### What the task asks
Look through the records and report how many lines include the word "navigation", with no other words.

-- Records for this exercise follows --

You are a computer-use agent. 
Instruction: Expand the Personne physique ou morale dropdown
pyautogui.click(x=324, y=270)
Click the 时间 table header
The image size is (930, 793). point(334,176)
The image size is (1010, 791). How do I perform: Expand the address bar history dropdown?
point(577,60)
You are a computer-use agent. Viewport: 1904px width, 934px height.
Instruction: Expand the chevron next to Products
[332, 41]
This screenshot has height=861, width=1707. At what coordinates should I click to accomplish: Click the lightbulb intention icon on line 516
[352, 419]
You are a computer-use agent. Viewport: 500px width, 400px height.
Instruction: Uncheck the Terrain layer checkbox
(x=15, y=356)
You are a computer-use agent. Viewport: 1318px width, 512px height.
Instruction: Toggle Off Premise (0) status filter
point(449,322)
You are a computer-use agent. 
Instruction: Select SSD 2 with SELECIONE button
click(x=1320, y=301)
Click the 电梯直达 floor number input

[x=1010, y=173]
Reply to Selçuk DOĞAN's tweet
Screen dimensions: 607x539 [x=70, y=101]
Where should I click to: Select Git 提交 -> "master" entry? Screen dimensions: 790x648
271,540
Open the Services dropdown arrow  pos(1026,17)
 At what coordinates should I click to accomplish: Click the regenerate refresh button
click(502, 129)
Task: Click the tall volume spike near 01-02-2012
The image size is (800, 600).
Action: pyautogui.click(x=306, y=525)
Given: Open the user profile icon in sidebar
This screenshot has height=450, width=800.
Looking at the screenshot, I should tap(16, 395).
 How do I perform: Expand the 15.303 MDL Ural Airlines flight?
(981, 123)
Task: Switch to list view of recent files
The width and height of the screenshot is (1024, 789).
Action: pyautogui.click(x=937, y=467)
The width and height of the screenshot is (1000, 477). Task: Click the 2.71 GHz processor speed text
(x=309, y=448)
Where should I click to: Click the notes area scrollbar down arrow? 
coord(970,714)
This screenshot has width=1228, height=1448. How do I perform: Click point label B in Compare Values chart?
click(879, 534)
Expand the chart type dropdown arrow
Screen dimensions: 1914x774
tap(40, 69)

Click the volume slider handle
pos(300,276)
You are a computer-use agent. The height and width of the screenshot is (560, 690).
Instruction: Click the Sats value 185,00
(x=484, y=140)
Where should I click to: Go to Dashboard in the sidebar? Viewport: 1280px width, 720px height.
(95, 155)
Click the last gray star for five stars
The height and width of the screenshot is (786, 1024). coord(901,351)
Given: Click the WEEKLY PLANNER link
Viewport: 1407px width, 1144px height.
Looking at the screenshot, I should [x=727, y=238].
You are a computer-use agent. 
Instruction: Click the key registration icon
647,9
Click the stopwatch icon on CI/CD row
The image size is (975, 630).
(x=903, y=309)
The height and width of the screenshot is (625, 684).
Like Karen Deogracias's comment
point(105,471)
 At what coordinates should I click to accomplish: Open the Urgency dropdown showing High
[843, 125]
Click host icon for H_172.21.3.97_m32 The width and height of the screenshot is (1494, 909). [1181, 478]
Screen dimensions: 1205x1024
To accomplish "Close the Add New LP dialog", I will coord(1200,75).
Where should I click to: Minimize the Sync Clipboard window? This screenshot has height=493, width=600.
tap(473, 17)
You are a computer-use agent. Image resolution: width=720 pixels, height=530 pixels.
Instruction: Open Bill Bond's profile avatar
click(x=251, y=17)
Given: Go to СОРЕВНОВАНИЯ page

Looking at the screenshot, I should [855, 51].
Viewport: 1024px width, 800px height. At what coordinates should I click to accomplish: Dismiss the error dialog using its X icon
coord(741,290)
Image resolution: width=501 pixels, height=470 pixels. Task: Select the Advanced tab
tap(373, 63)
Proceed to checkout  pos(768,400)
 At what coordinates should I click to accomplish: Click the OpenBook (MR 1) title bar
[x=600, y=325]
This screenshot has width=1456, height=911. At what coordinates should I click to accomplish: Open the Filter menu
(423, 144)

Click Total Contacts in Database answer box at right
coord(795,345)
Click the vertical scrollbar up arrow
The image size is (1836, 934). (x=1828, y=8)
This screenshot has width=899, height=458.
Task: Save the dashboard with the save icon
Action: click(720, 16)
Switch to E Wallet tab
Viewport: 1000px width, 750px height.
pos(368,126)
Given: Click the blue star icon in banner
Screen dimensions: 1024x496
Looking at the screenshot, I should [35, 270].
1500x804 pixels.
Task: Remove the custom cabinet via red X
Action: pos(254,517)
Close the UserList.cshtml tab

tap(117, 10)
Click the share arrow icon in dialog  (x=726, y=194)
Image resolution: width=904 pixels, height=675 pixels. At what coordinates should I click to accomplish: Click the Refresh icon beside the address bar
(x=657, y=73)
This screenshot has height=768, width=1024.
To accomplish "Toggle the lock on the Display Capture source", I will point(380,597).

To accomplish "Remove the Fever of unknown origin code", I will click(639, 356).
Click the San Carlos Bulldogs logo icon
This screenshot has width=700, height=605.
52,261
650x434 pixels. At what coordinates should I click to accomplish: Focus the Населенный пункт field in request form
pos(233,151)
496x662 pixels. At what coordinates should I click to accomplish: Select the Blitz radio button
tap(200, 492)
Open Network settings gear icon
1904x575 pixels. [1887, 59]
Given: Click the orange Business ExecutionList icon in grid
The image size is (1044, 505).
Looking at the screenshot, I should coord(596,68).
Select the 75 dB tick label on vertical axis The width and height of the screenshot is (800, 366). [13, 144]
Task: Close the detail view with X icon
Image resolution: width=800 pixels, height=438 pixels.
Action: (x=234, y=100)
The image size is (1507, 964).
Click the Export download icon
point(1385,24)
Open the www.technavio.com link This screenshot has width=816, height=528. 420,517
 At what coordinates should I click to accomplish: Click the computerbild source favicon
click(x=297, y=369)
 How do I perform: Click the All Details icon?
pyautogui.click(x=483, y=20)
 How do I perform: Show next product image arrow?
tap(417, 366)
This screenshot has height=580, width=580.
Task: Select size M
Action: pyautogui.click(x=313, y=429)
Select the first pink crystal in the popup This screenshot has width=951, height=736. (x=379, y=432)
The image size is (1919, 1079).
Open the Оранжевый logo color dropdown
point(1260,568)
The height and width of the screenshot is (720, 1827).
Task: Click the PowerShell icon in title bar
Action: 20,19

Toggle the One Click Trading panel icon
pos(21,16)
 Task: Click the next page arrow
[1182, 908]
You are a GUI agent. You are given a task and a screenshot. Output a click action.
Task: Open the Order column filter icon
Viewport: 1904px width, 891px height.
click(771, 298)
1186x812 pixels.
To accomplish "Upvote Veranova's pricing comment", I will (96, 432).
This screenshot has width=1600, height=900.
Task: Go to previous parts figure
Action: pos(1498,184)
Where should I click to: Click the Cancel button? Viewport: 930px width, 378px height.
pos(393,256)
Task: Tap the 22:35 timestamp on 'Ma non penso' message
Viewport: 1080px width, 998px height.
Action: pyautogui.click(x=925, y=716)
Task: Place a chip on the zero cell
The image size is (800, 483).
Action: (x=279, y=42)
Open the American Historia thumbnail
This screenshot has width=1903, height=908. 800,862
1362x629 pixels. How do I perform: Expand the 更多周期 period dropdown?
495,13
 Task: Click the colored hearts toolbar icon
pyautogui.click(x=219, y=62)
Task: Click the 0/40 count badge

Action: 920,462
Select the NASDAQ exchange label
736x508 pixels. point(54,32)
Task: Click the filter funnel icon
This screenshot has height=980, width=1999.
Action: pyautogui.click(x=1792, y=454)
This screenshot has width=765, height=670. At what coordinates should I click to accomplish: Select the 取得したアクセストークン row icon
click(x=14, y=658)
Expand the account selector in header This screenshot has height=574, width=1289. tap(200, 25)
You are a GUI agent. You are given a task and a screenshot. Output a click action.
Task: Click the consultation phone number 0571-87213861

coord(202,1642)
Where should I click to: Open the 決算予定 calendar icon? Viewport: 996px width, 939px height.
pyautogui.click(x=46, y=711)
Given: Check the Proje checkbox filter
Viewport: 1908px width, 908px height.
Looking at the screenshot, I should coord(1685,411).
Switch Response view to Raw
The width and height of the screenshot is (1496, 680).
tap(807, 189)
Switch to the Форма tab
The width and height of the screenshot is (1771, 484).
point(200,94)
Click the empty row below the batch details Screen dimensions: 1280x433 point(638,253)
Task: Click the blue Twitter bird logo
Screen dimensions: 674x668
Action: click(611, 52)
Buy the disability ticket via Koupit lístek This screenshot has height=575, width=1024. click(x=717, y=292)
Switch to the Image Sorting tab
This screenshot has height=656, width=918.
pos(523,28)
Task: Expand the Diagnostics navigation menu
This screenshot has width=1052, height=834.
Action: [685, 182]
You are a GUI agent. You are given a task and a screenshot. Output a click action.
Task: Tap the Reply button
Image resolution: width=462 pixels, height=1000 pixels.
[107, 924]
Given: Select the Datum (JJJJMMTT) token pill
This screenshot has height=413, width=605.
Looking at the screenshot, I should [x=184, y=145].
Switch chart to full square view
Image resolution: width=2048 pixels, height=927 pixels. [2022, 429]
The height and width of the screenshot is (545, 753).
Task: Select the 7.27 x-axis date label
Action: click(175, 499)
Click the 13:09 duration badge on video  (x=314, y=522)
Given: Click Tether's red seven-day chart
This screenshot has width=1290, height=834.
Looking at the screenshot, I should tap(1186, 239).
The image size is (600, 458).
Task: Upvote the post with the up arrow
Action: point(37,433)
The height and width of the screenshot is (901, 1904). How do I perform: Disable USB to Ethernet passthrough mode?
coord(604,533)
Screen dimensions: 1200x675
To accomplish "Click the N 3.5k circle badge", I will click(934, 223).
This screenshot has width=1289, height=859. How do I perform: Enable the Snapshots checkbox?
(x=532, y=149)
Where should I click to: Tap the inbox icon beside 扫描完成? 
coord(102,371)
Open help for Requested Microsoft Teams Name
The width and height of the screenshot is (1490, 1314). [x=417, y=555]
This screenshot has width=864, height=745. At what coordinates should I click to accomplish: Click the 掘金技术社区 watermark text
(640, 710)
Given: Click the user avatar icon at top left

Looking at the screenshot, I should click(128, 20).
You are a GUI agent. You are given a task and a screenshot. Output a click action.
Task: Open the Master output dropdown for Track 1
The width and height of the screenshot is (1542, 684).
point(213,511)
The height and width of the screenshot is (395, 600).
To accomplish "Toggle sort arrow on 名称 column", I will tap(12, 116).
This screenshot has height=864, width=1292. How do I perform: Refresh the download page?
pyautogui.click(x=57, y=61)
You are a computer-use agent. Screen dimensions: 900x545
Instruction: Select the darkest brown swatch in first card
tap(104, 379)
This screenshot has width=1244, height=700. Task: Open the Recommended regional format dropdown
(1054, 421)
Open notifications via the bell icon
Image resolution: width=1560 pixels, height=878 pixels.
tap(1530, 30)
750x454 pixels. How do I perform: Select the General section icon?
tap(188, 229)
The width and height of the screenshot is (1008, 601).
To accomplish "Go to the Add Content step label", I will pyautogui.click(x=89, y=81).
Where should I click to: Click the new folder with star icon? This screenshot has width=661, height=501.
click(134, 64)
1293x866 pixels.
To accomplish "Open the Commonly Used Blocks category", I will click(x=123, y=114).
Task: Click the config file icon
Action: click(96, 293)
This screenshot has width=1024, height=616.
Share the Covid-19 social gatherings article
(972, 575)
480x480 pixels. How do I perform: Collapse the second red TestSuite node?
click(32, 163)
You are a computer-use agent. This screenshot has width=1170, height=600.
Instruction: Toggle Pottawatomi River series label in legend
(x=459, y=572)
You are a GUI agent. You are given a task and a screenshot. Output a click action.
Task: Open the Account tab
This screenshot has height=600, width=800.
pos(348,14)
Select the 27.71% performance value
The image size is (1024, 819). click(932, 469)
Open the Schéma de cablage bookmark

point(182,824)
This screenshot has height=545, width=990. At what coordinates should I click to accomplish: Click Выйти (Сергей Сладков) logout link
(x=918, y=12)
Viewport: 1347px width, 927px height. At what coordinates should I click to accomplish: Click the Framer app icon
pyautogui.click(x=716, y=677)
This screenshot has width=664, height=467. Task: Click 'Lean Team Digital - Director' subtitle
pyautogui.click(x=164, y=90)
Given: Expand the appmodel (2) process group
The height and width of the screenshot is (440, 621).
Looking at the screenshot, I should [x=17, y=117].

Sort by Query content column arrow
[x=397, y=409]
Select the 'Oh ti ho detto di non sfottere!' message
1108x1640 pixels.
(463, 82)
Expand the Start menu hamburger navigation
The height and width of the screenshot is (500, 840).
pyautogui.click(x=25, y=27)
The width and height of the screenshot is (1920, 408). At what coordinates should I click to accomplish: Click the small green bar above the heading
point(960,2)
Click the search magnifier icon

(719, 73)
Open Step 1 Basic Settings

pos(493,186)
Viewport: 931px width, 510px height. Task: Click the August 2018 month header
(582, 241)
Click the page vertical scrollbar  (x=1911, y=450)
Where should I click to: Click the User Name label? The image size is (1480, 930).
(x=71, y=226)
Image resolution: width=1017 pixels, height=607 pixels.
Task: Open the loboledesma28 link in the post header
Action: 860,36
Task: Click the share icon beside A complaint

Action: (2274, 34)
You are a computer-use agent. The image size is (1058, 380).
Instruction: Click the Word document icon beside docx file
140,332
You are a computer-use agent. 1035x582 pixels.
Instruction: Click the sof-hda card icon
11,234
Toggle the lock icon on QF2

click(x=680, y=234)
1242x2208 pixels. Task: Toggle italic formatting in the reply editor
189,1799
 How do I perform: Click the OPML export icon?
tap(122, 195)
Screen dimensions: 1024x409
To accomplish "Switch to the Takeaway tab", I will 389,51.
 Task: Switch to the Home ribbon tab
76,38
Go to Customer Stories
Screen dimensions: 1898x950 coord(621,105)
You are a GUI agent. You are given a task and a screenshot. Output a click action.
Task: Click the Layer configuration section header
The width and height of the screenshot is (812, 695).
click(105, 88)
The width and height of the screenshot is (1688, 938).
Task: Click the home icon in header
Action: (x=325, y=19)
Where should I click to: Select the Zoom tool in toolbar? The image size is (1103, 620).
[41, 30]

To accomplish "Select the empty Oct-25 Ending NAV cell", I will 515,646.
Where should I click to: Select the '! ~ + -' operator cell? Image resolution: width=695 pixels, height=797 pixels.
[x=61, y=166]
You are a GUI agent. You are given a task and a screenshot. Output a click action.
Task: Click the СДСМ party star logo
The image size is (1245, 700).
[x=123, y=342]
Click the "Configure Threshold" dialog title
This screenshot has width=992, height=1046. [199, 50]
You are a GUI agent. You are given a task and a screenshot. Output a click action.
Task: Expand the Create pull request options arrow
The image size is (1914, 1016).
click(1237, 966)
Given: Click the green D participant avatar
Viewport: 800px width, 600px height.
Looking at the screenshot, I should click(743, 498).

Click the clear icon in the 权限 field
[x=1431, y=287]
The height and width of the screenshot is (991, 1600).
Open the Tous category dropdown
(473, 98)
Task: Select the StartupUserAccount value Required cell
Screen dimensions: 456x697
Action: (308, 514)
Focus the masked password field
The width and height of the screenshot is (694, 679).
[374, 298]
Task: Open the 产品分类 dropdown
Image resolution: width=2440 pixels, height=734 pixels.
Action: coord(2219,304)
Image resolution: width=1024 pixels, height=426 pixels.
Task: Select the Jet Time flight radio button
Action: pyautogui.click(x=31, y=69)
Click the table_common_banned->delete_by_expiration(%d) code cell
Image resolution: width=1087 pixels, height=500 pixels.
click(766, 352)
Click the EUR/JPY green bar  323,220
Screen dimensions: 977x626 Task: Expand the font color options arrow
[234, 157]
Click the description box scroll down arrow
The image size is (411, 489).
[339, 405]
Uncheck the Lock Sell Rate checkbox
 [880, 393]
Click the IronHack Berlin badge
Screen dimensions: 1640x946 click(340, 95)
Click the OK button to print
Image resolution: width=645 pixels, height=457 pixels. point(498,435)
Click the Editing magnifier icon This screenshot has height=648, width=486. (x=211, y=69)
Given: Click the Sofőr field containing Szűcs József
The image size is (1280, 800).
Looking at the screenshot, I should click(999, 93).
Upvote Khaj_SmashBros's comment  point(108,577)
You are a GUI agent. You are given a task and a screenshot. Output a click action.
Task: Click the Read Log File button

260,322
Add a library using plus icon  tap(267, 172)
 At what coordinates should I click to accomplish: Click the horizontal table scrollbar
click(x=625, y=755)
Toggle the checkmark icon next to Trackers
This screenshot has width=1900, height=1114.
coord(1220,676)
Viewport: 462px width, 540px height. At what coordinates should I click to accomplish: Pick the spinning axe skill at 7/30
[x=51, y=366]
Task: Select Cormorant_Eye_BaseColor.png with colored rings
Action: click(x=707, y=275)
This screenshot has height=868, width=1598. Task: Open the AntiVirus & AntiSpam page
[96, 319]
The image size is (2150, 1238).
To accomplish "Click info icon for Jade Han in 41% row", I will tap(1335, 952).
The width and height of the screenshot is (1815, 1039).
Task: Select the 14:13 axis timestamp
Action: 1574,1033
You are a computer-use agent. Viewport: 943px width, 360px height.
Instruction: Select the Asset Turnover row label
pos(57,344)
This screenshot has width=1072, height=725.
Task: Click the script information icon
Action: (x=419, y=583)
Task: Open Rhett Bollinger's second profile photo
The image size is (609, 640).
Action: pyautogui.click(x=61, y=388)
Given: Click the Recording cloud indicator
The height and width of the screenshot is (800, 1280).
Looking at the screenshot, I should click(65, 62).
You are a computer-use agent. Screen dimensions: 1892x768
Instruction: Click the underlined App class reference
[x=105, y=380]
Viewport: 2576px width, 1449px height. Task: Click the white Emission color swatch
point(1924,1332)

-- Records for this exercise concluded --

### Task output
2